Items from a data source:
☆ ☆ ☆ ☆ ☆
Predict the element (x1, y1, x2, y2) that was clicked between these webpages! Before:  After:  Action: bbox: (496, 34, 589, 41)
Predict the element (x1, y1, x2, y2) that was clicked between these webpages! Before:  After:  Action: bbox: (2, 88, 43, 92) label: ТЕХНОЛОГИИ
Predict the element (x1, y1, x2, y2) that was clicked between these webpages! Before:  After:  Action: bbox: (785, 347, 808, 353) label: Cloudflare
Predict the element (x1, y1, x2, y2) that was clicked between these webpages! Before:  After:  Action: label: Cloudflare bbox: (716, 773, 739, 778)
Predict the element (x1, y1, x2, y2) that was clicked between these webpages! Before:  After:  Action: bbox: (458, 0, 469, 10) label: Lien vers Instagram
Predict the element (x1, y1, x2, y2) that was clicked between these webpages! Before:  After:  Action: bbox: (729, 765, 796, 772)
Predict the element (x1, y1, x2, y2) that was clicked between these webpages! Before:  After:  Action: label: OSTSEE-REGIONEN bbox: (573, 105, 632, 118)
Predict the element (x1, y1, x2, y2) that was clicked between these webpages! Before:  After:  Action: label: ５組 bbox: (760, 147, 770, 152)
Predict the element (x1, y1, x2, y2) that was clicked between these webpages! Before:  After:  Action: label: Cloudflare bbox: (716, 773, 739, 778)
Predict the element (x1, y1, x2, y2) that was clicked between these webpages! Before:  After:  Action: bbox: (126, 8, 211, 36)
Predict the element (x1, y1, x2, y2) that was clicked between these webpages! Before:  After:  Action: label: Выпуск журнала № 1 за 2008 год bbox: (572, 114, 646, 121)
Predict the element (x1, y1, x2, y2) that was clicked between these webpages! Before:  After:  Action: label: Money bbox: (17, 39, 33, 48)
☆ ☆ ☆ ☆ ☆
■ What you have to do ■
Express these records as a JSON list of strings, with one string for each line and no blank lines.

■ Output below ■
[
  "Predict the element (x1, y1, x2, y2) that was clicked between these webpages! Before:  After:  Action: bbox: (496, 34, 589, 41)",
  "Predict the element (x1, y1, x2, y2) that was clicked between these webpages! Before:  After:  Action: bbox: (2, 88, 43, 92) label: ТЕХНОЛОГИИ",
  "Predict the element (x1, y1, x2, y2) that was clicked between these webpages! Before:  After:  Action: bbox: (785, 347, 808, 353) label: Cloudflare",
  "Predict the element (x1, y1, x2, y2) that was clicked between these webpages! Before:  After:  Action: label: Cloudflare bbox: (716, 773, 739, 778)",
  "Predict the element (x1, y1, x2, y2) that was clicked between these webpages! Before:  After:  Action: bbox: (458, 0, 469, 10) label: Lien vers Instagram",
  "Predict the element (x1, y1, x2, y2) that was clicked between these webpages! Before:  After:  Action: bbox: (729, 765, 796, 772)",
  "Predict the element (x1, y1, x2, y2) that was clicked between these webpages! Before:  After:  Action: label: OSTSEE-REGIONEN bbox: (573, 105, 632, 118)",
  "Predict the element (x1, y1, x2, y2) that was clicked between these webpages! Before:  After:  Action: label: ５組 bbox: (760, 147, 770, 152)",
  "Predict the element (x1, y1, x2, y2) that was clicked between these webpages! Before:  After:  Action: label: Cloudflare bbox: (716, 773, 739, 778)",
  "Predict the element (x1, y1, x2, y2) that was clicked between these webpages! Before:  After:  Action: bbox: (126, 8, 211, 36)",
  "Predict the element (x1, y1, x2, y2) that was clicked between these webpages! Before:  After:  Action: label: Выпуск журнала № 1 за 2008 год bbox: (572, 114, 646, 121)",
  "Predict the element (x1, y1, x2, y2) that was clicked between these webpages! Before:  After:  Action: label: Money bbox: (17, 39, 33, 48)"
]